Entries provided Start Marker

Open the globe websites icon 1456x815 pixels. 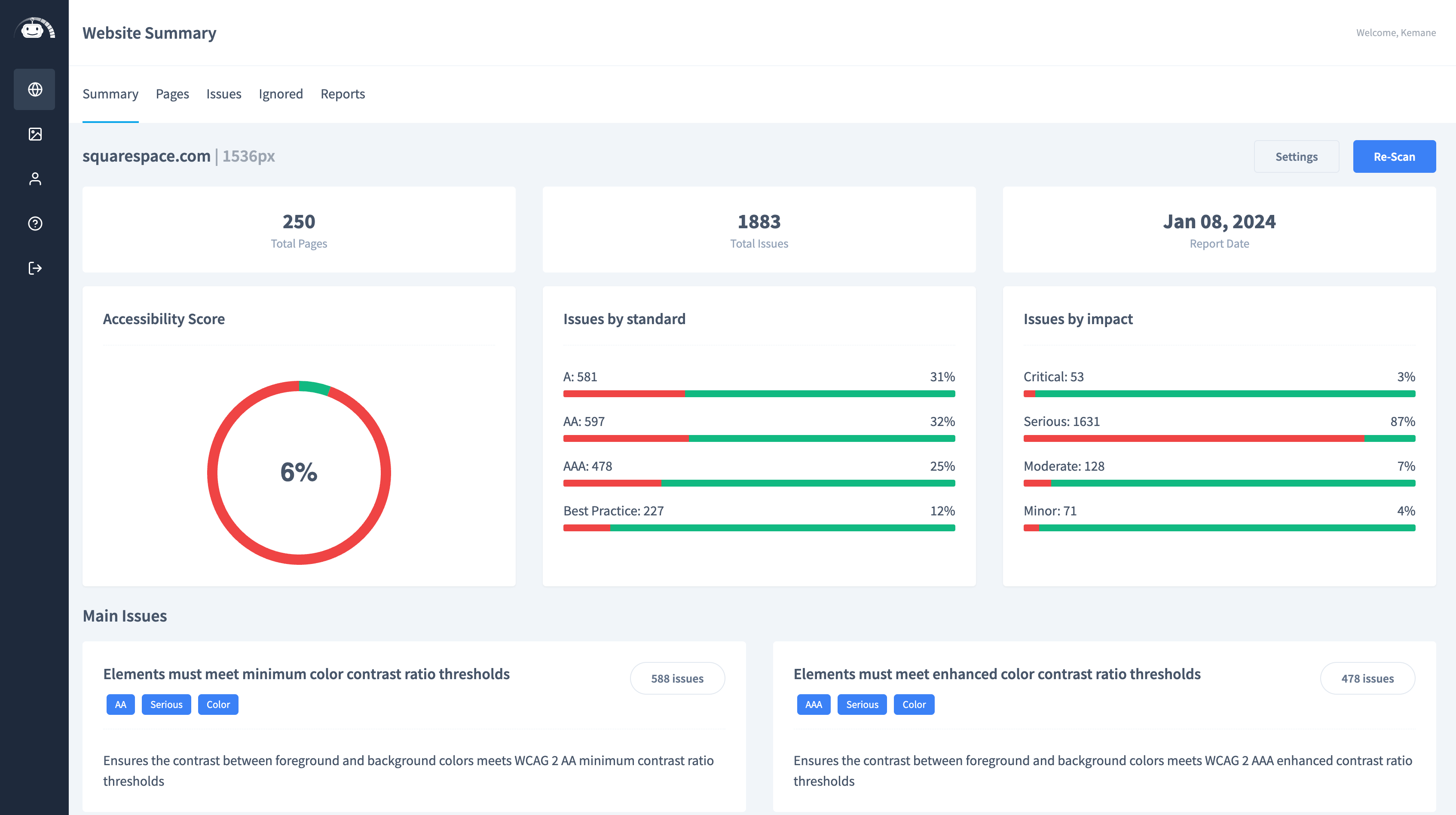tap(34, 89)
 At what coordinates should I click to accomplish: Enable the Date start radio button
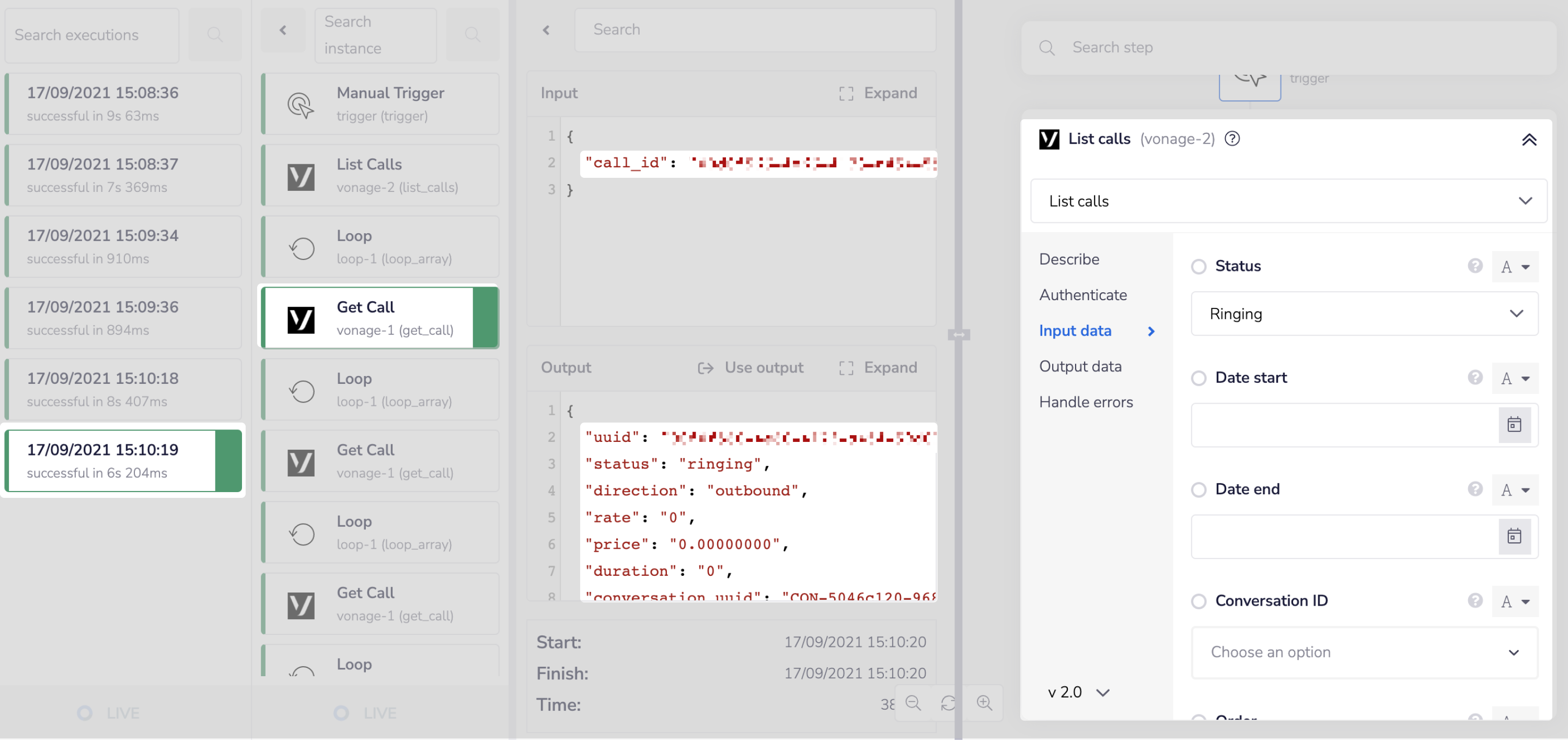(1198, 378)
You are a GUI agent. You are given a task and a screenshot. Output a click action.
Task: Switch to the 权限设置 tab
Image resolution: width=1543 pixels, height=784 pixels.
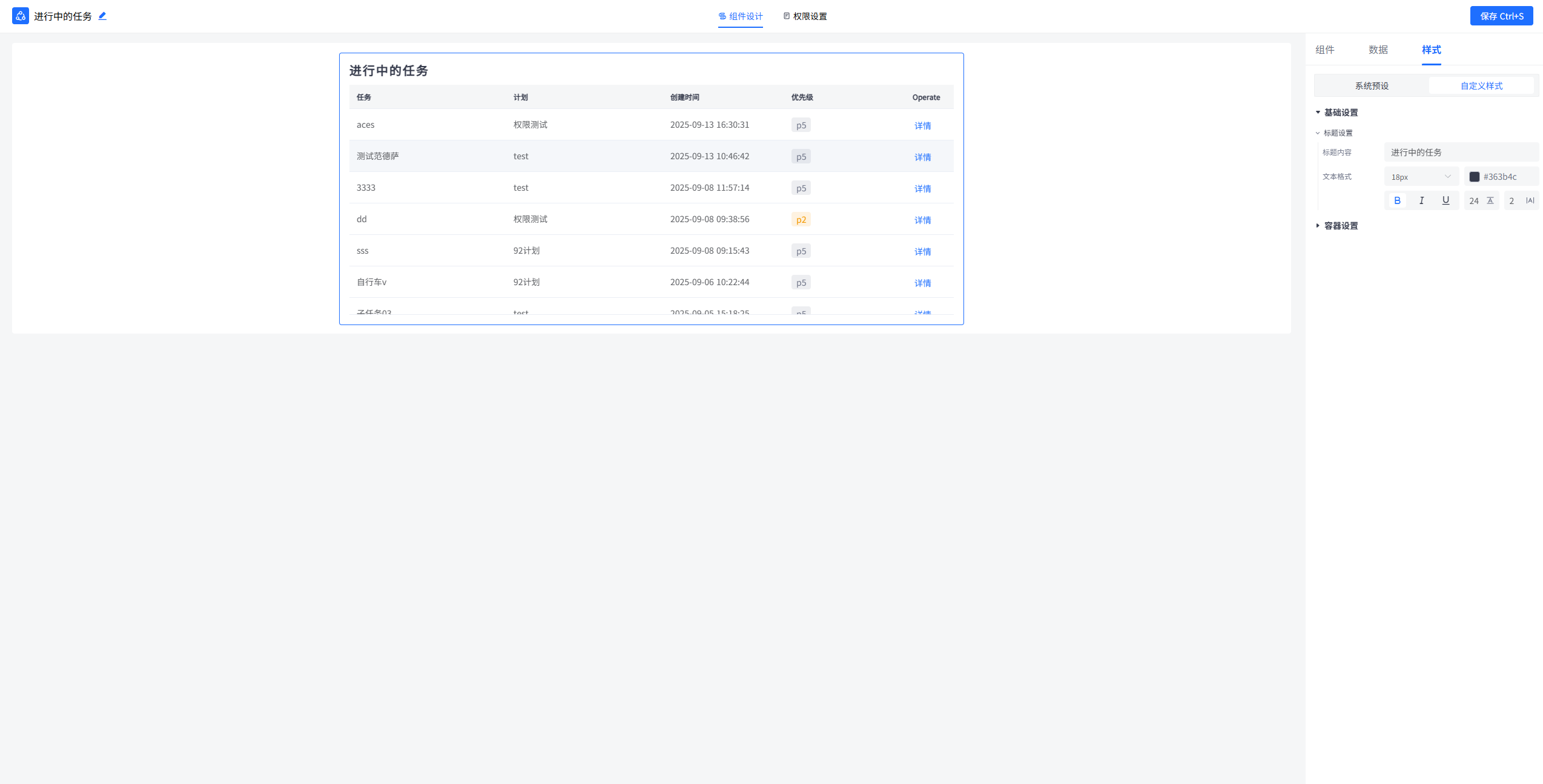point(805,16)
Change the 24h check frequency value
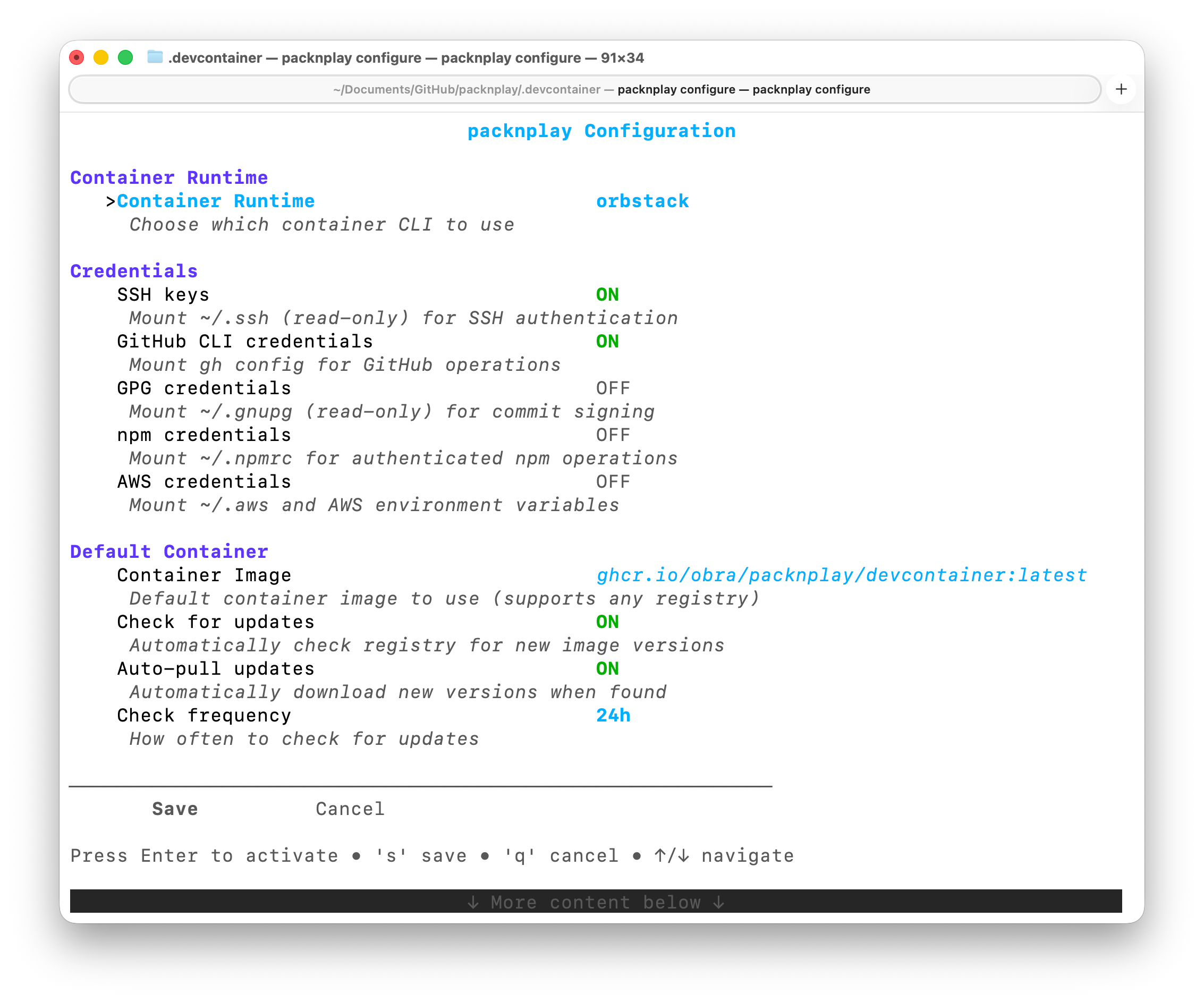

Entries provided End Marker

**Task to complete**
Please retype, exactly and only, the lines from the one holding "You are a GUI" to the end of the entries, both ends included, without any pictures.

**Exercise result**
You are a GUI agent. You are given a task and a screenshot. Output a click action.
Task: Switch to the 权限设置 tab
Image resolution: width=1543 pixels, height=784 pixels.
point(805,16)
Change the 24h check frequency value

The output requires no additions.